Geologi: “In Veneto serve un piano per rischio idrogeologico”
“Un evento meteorologico per certi versi simile al 2010, con precipitazioni nevose abbondanti, seguite da un rialzo termico e successive piogge con forti venti sciroccali, hanno messo in ginocchio la nostra Regione. I danni si contano dalla montagna, alla pianura, al mare. E poteva essere un vero disastro. Le opere realizzate a monte, come i due bacini di laminazione messi in funzione, hanno scongiurato una nuova alluvione a Vicenza dove il Bacchiglione ha superato i 5 m. A Venezia Il Mose ha evitato un’altra acqua alta eccezionale. Tutto risolto allora? No, qualcosa è stato fatto, questo è innegabile, ma molto è ancora da fare”. A dirlo sono Tatiana Bartolomei e Niccolò Iandelli, rispettivamente presidente e segretario dell’Ordine dei geologi del Veneto.

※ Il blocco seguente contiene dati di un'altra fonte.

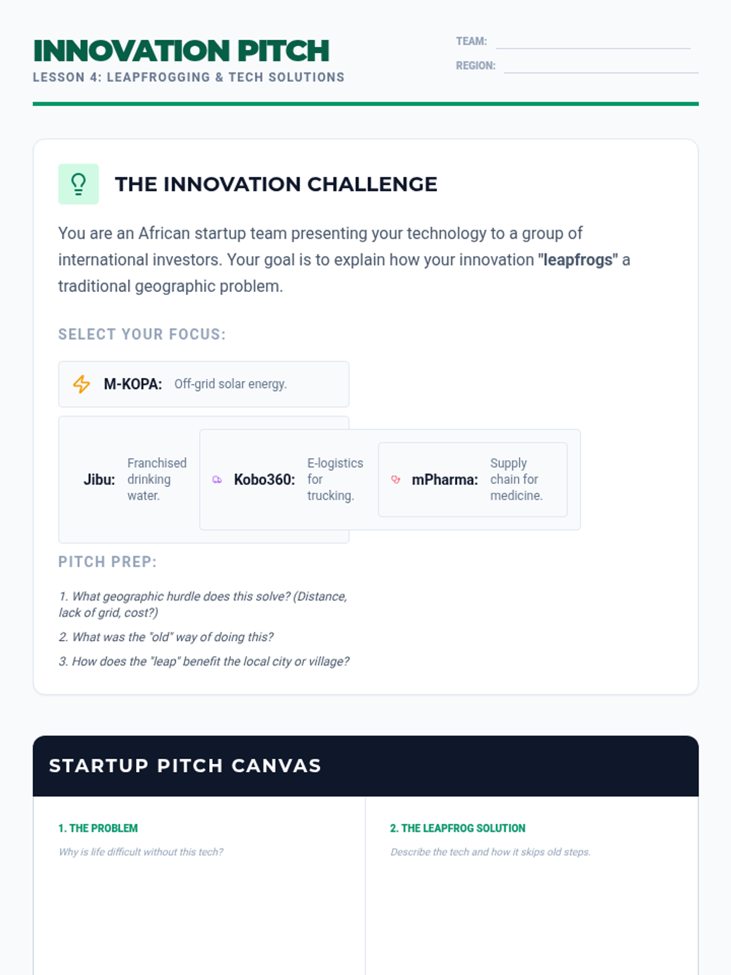The image size is (731, 975).
Task: Click The Innovation Challenge heading
Action: pyautogui.click(x=276, y=184)
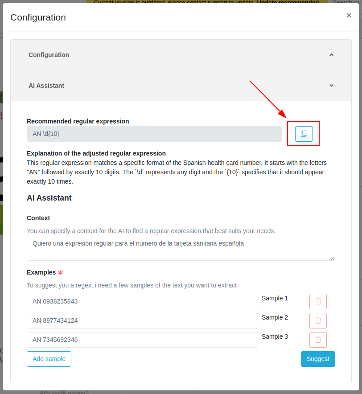Viewport: 362px width, 394px height.
Task: Edit the AN 0938235843 sample field
Action: pos(142,301)
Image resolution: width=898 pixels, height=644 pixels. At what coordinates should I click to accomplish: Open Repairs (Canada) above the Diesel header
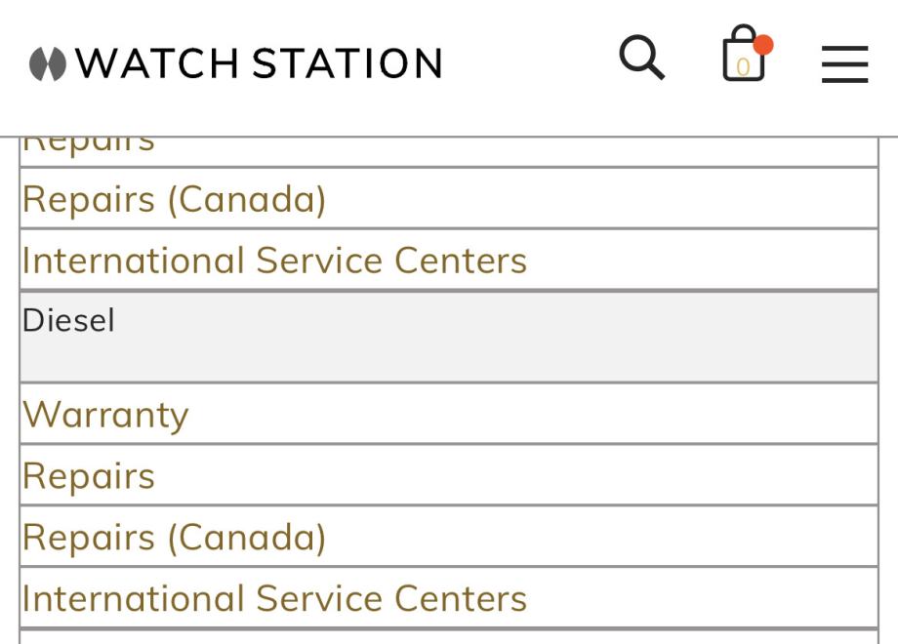point(174,199)
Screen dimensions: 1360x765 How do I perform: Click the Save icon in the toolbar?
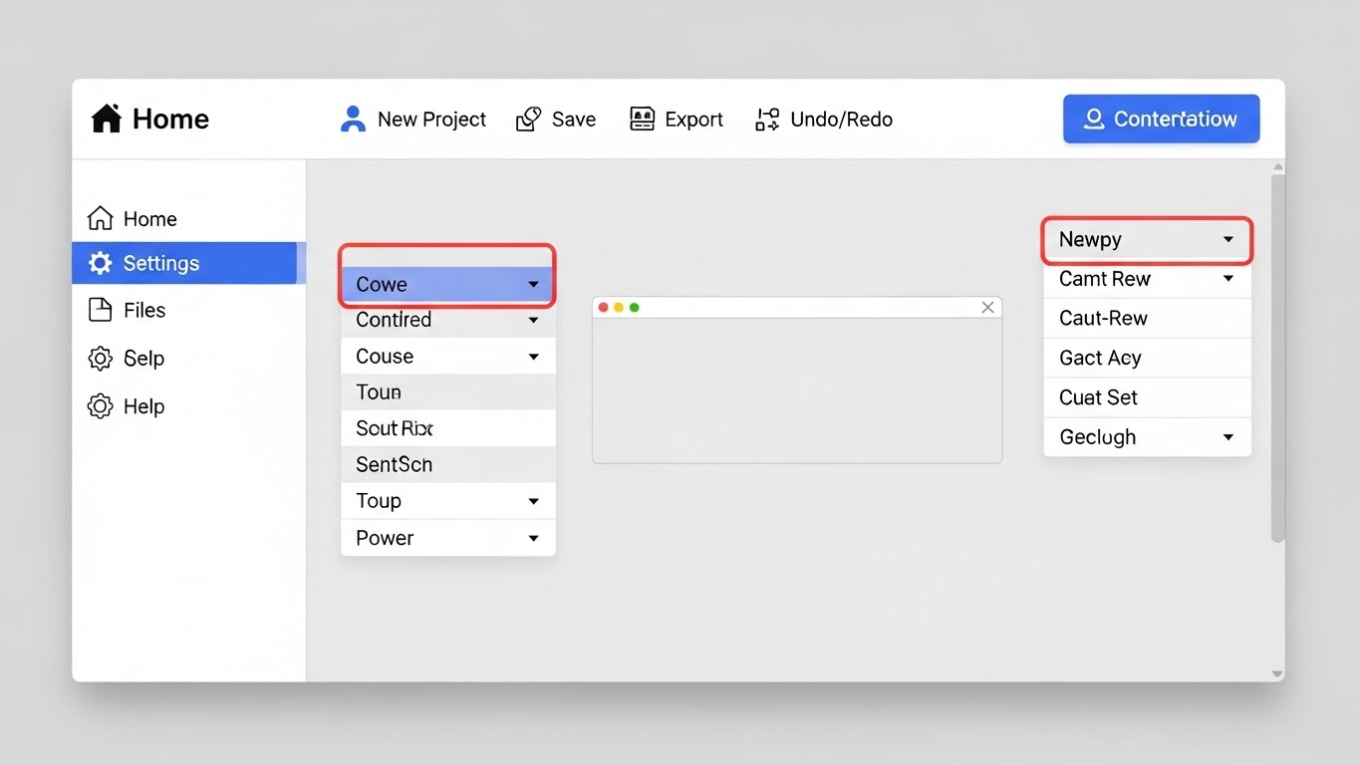tap(528, 118)
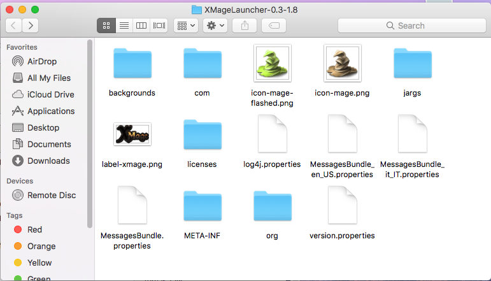This screenshot has height=281, width=491.
Task: Select the Red tag in sidebar
Action: (34, 229)
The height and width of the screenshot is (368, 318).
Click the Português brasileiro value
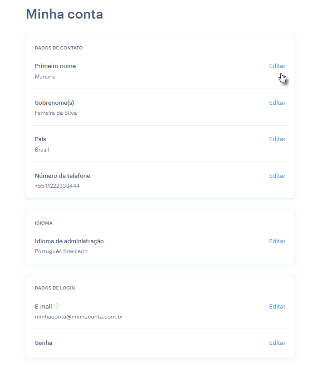[61, 251]
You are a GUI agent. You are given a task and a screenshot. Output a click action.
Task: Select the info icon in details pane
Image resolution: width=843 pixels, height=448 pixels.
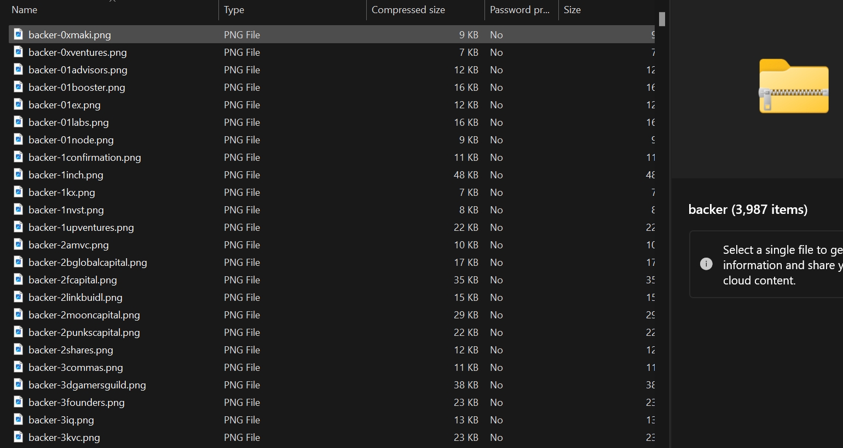click(706, 264)
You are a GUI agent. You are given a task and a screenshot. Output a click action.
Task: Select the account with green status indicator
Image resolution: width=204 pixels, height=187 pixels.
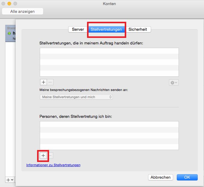pyautogui.click(x=10, y=33)
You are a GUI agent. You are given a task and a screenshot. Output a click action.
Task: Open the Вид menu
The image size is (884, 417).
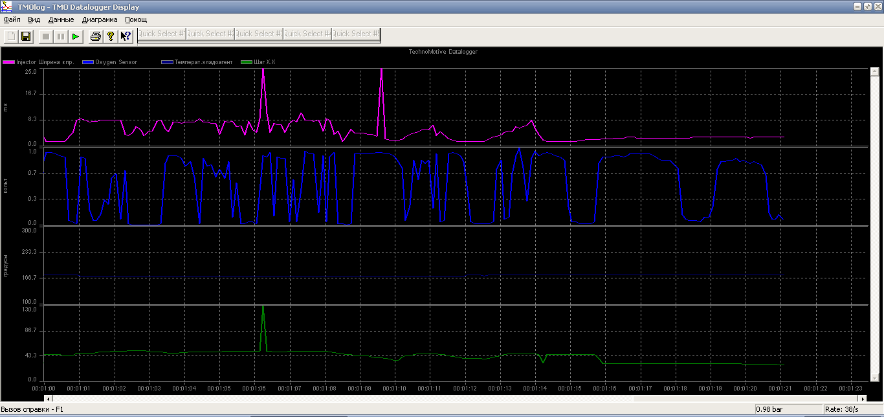point(34,19)
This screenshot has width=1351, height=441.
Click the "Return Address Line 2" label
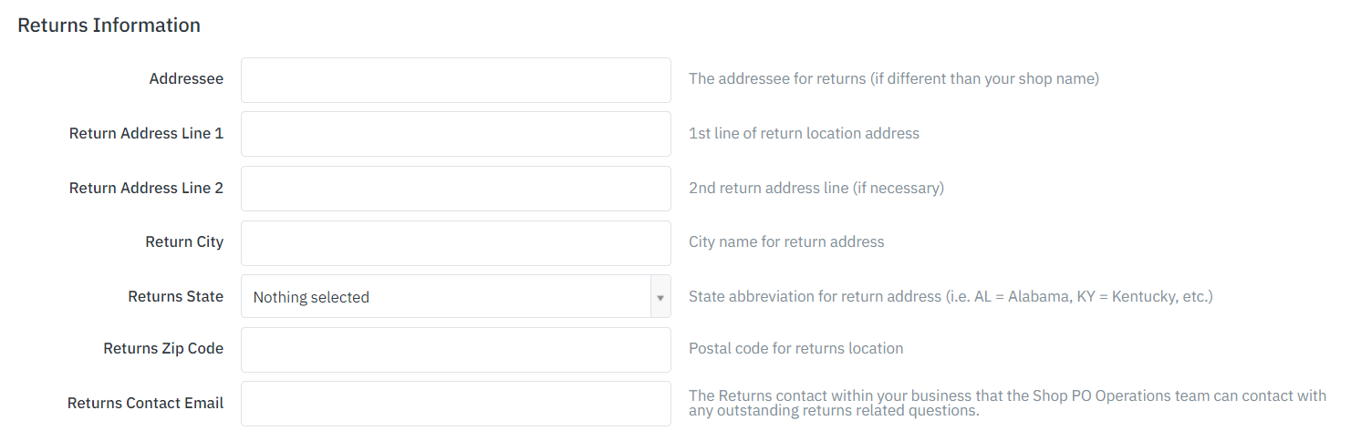tap(146, 189)
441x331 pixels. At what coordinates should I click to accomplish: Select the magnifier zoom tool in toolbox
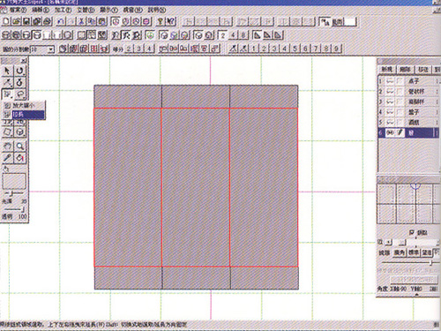click(20, 147)
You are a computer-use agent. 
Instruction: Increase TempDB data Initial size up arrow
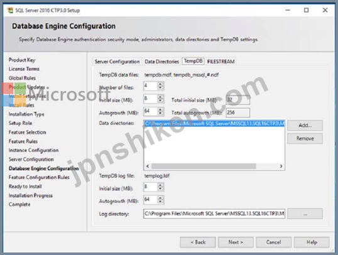pos(160,97)
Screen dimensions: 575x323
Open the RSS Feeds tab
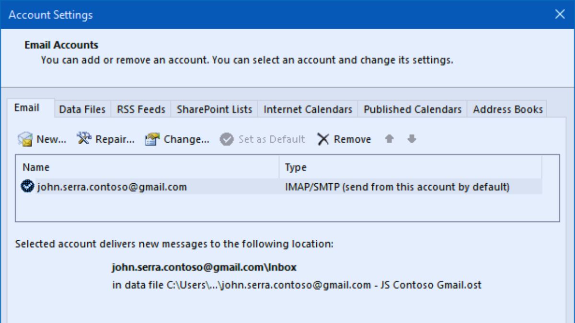pyautogui.click(x=141, y=110)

“Sul rischio idrogeologico si deve strutturare un piano regionale che coinvolga gli attori principali (professionisti tecnici, Università ed Enti) e consideri non solo l’idraulica dei corsi d’acqua ma l’intera struttura idrogeologica costituita non solo dal corso d’acqua in senso stretto ma dal territorio che lo circonda – continuano -. La tutela parte da qui. Non è più sufficiente innalzare argini, costruire bacini di laminazione per trattenere l’acqua, ma olte a queste opere di sicura importanza si deve cambiare la cultura della prevenzione, dalle piccole alle grandi opere. Per questo serve un cambiamento di rotta”. “Da anni reclamiamo come serva un controllo capillare del territorio – aggiungono -, scarsi se non quasi assenti i tecnici che abbiano una conoscenza del territorio impiegati nei comuni, ancor meno nelle Provincie e in Regione. Da tempo stiamo assistendo, in particolare negli uffici periferici e operativi, del mancato ricambio generazionale, frutto di una politica sempre più condizionata e legata alla sola disponibilità di finanziamenti solo in occasione dell’ennesimo “stato di emergenza”. Ciò provoca un susseguirsi di emergenze senza lasciar spazio ad una vera e propria azione di pianificazione idrogeologica che sia strutturale e pluriennale”.
“Sempre più spesso la progettazione urbanistica, architettonica e anche strutturale non considera l’inserimento di un’opera nel territorio, l’impatto che potrebbe avere sulla circolazione idrica sotterranea e superficiale, sulla stabilità dei versanti e in pianura nella regimazione di fossati e canali – evidenziano i geologi -. Come categoria diciamo da anni che bisogna cambiare, non si può sempre ragionare in un clima di emergenza, servono fondi da investire nella prevenzione idrogeologica, intesa come capillare conoscenza della risposta che un territorio può avere ad eventi estremi, questi permetterebbero di rimettere in moto l’economia con una sicura ricaduta occupazione ed evitare poi di spendere ingenti risorse per pagare i danni causati. Imparare ad essere resilienti significa convivere con questi eventi e saperli gestire, una strada che abbiamo iniziato a percorrere, con piccoli e timidi passi, ma che ha ancora bisogno di supporto: snellimento delle procedure burocratiche, velocità di risposta del sistema agli eventi, innovazione nella visione della gestione del territorio”. “Le condizioni climatiche che ormai sempre più frequentemente si presentano sono sempre più veloci della lenta e farraginosa macchina, non ottimizzata, della prevenzione del rischio idrogeologico – concludono -. Proprio ora che si parla di come investire i fondi europei va fatto un piano sostenibile, e quale può essere l’investimento più sostenibile di quello messo in campo per attenuare il rischio idrogeologico di un territorio? Un territorio sicuro, dal punto di vista idrogeologico ma anche sismico, è sede di un’economia e di investimenti sicuri”.